Earth Hour event sheds light on climate change debate

LANDMARKS in the North East will be plunged into darkness as part of an international event to raise awareness of climate change.

The Tyne Bridge and Millennium Bridge during the WWF Earth Hour lights switch off

LANDMARKS in the North East will be plunged into darkness as part of an international event to raise awareness of climate change.

The Sage Gateshead, Newcastles Theatre Royal and Durham Cathedral are among venues due to take part in Earth Hour on Saturday.

Light switches around the region will be flicked to off between 8.30pm and 9.30pm on March 27.

Schools, businesses and householders across the North East are being asked to take part in the event, which aims to involve a billion people around the world.

They are asked to turn off lights and electrical items and enjoy an hour in darkness.

The event is supposed to symbolise how people can act together to make changes which benefit the environment and to highlight how the amount of energy we use contributes to climate change, which experts say is one of the most serious threats facing people and nature.

Last year people in more than 3,000 cities and towns in 83 countries around the world took part in Earth Hour.
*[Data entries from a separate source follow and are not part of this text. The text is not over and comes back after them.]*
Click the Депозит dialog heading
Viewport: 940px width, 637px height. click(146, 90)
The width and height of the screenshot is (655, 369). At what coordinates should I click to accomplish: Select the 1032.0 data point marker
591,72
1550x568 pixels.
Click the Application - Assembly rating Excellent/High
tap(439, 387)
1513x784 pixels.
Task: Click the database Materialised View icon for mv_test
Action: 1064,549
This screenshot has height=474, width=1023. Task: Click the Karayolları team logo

More than 100 countries have pledged support this time.

The Discovery Museum in Newcastle, Durham County Council and Durham University have all signed up to take part this year. Dalton Park shopping centre off the A19 will dim its canopy lights to take part in Earth Hour, which is organised by conservation charity the WWF.

Schools including Marine Park First School in Whitley Bay, West Walker Primary School in Newcastle, Blaydon West Primary School in Gateshead and Barley Mow Primary School in Chester-le-Street have also signed up to support the event.

In March 2007 2.2 million people in Sydney, Australia, took part in Earth Hour, turning their lights off, including floodlights on landmarks such as the Sydney Harbour Bridge and Opera House and staging events such as weddings by candlelight.

The following year the event went global as thousands of people and businesses pledged support. Iconic buildings around the world, including the CN Tower in Toronto and San Franciscos Golden Gate Bridge went dark.